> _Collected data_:
────────────────────

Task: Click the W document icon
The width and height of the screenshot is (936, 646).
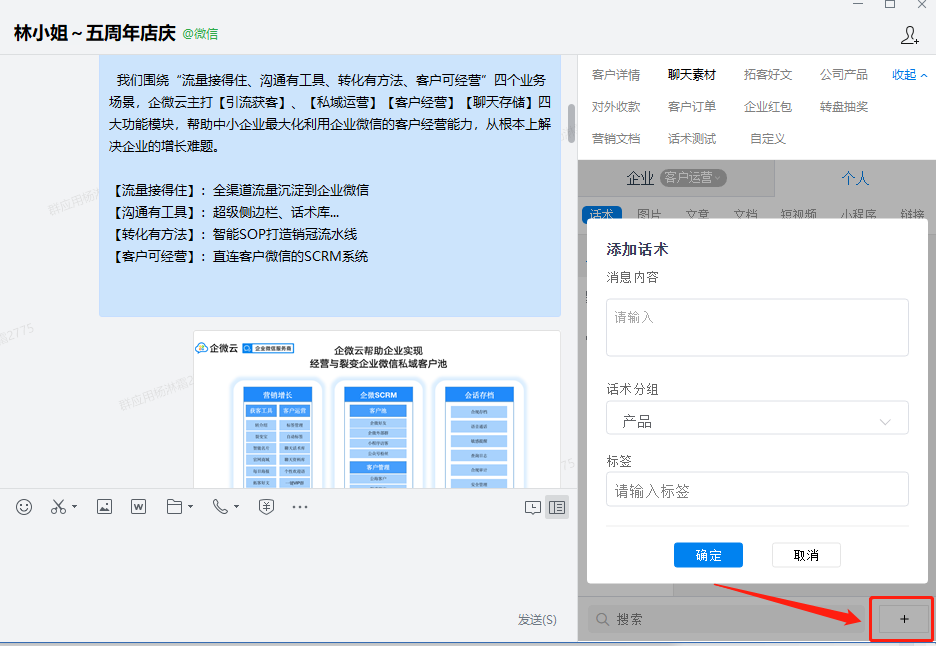Action: (139, 507)
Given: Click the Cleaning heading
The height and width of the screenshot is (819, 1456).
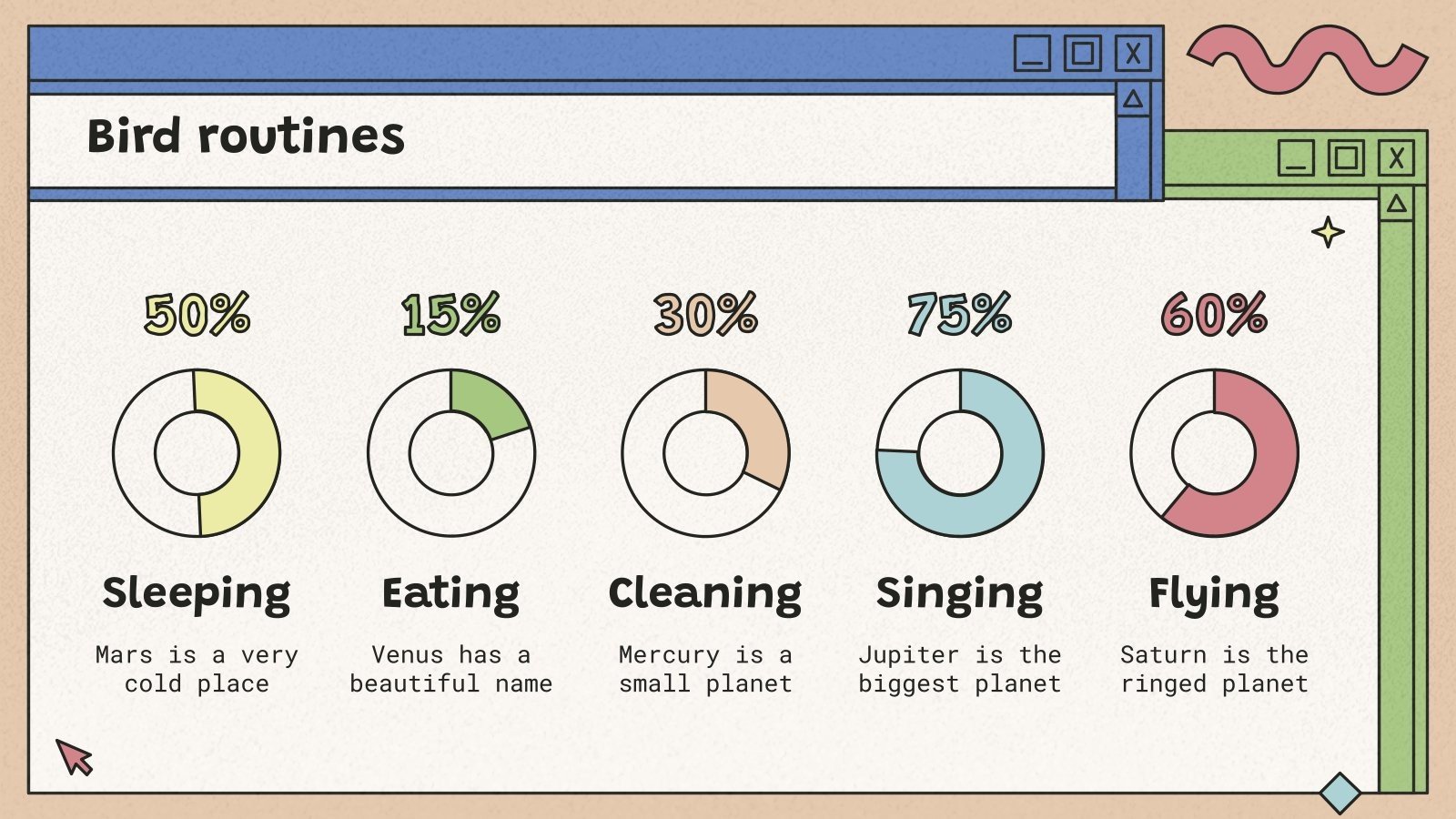Looking at the screenshot, I should (705, 593).
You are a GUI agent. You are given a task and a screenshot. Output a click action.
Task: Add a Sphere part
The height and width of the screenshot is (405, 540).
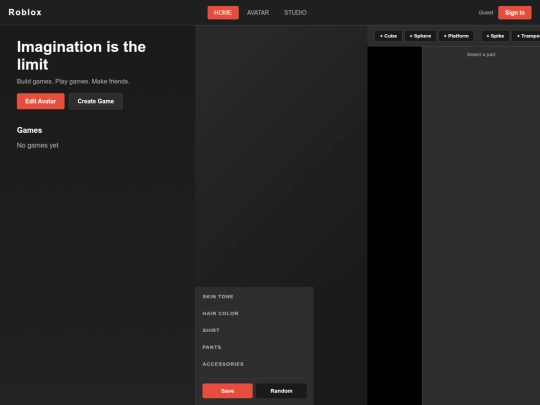(420, 36)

────────────────────

> _The task_:
Please keep every line of the data the same when you reproduce it, and keep every picture out.

> _Exercise result_:
Task: Click the W document icon
The width and height of the screenshot is (936, 646).
Action: (139, 507)
Given: Click the Cleaning heading
The height and width of the screenshot is (819, 1456).
Looking at the screenshot, I should (705, 593).
You are a GUI agent. You are given a task and a screenshot. Output a click action.
Task: Add a Sphere part
The height and width of the screenshot is (405, 540).
(420, 36)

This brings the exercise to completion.